Kepada pers setelah melapor ke lembaga bantuan hukum Lokataru, Minggu (31/3/2019), Sulman mengakui kalau ia pernah mendapat perintah dari atasannya agar memenangkan Paslon nomor urut 01. Perintah itu datang dari Kapolres Garut AKBP Budi Satria Wiguna yang disampaikan dalam rapat.
Dalam instruksi itu, ia dan seluruh Kapolsek di Kabupaten Garut diamcam akan dimutasi jika 01 kalah di wilayahnya masing-masing.
"Saya nggak tahu apakah perintah itu (disampaikan) secara estafet dari atas (Kapolda Jabar, red) atau tidak. Yang jelas saya diperintahkan oleh Beliau agar kita mendukung paslon 01, dan ada ancaman juga kalau seandainya paslon 01 kalah di wilayah masing-masing," katanya.

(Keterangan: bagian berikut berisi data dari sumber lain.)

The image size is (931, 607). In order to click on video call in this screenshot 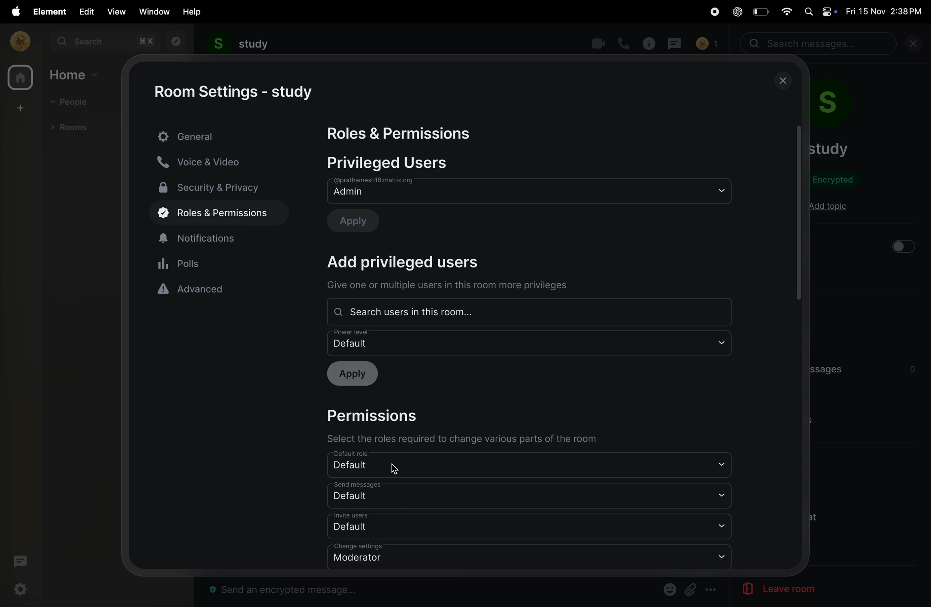, I will do `click(597, 43)`.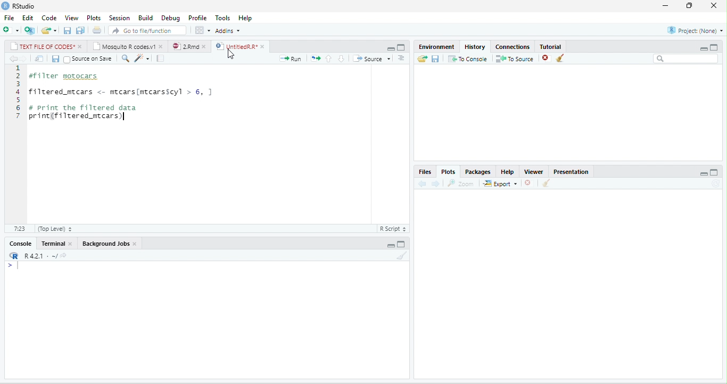 This screenshot has height=384, width=727. I want to click on options, so click(202, 30).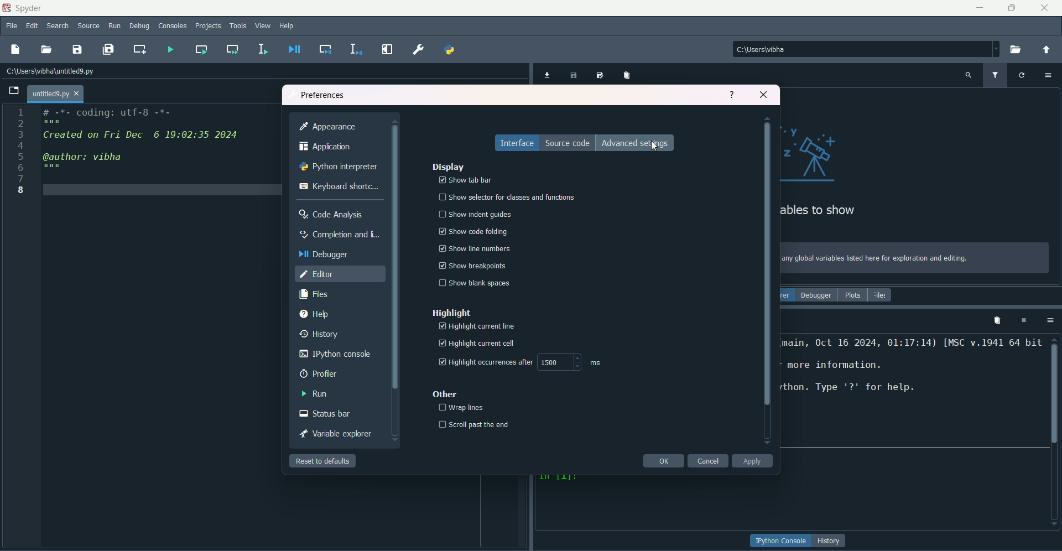  I want to click on source, so click(89, 26). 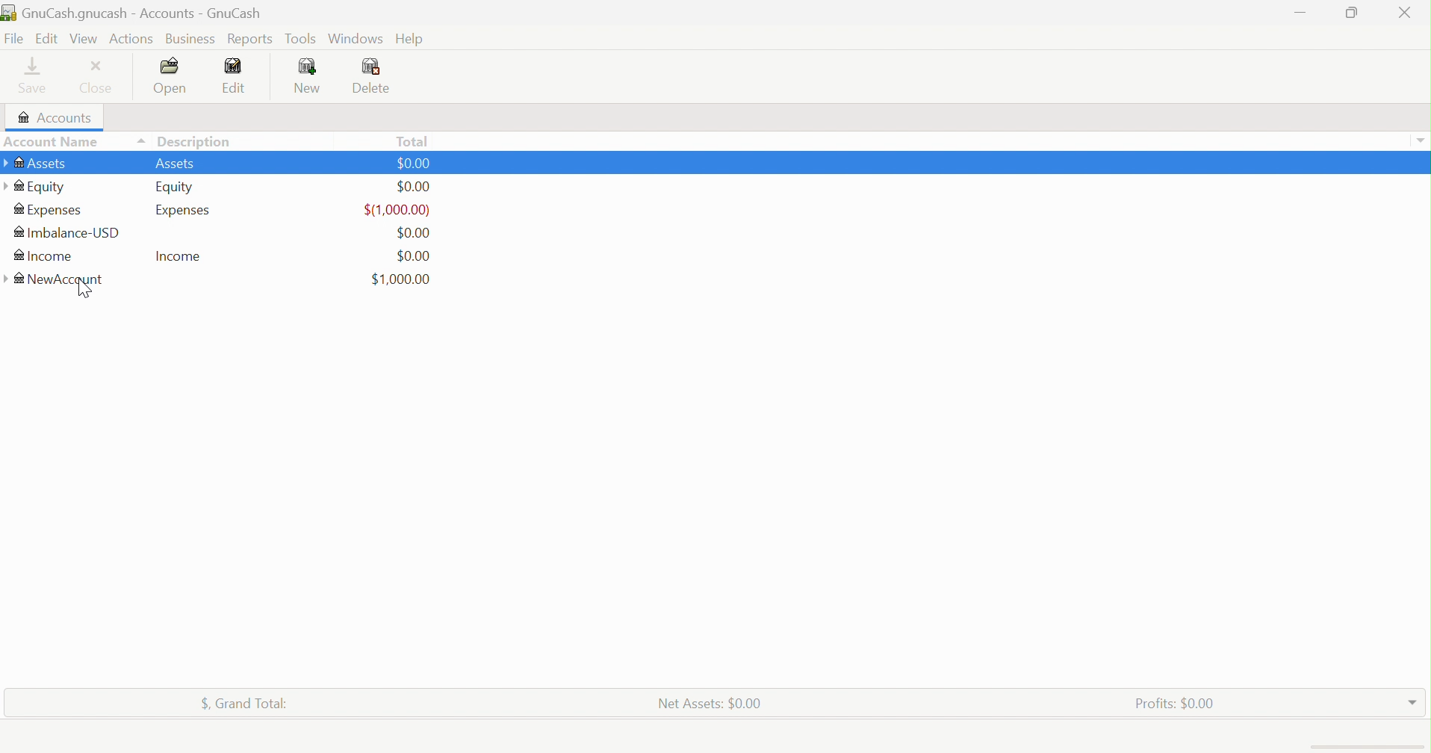 What do you see at coordinates (82, 290) in the screenshot?
I see `Cursor` at bounding box center [82, 290].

Sulman mengaku dirinya kemudian dimutasi karena pada 25 Februari 2019 berfoto dengan Ustad Zamzam, tokoh agama yang juga tokoh NU Kecamatan Pasirwangi yang kebetulan juga merupakan tokoh yang mengetuai deklarasi dukungan untuk Paslon 02. Padahal, kata dia, foto itu hanya dokumentasi untuk laporan tugasnya ke Kapolres Garut.
Dan yang lebih parah, ia juga kemudian dituduh telah memobilisasi sembilan kepala desa untuk memilih Prabowo-Sandi. Padahal, kata dia, kesembilan kepala desa itu datang kepadanya untuk meminta perlindungan karena habis dipanggil Polda Jawa Barat dan diperiksa terkait dana desa dan Bansos.
"Saya merasa telah dizolimi, telah disakiti, termasuk keluarga saya, istri saya, anak saya. Saya telah dimutasikan dari posisi saya ke Polda Jawa Barat," keluhnya.
Sulman mengaku bingung kepada siapa dia harus melaporkan mutasi yang dia alami, yang menurutnya tidak fair dan tak beralasan itu, karena katanya, dia tak percaya laporannya akan diproses Divisi Propam Mabes Polri.
Apalagi karena dalam telegram yang ia terima, tidak ada penjelasan mengapa dia dimutasi.
"Saya adalah bawahan, siapa yang ingin mendengarkan laporan saya?" keluhnya lagi.
Sulman mengaku mengetahui alasan mengapa dirinya dimutasi, dari anggotanya yang dipanggil Polres Garut dan diperiksa terkait fotonya dengan Ustad Zamzam.
"Mereka juga ditanya ketika aaya menerima kedatangan kesembilan kepala desa itu, apa saja yang saya sampaikan?" katanya.
Direktur Lokataru Haris Azhar mengatakan, instruksi Kapolres Garut itu, juga Kapokres di wilayah lain, merupakan dasar dari dilakukannya pemetaan penggalangan dukungan untuk paslon tertentu pada Pilpres 2019, yang datanya kini telah ia kantongi.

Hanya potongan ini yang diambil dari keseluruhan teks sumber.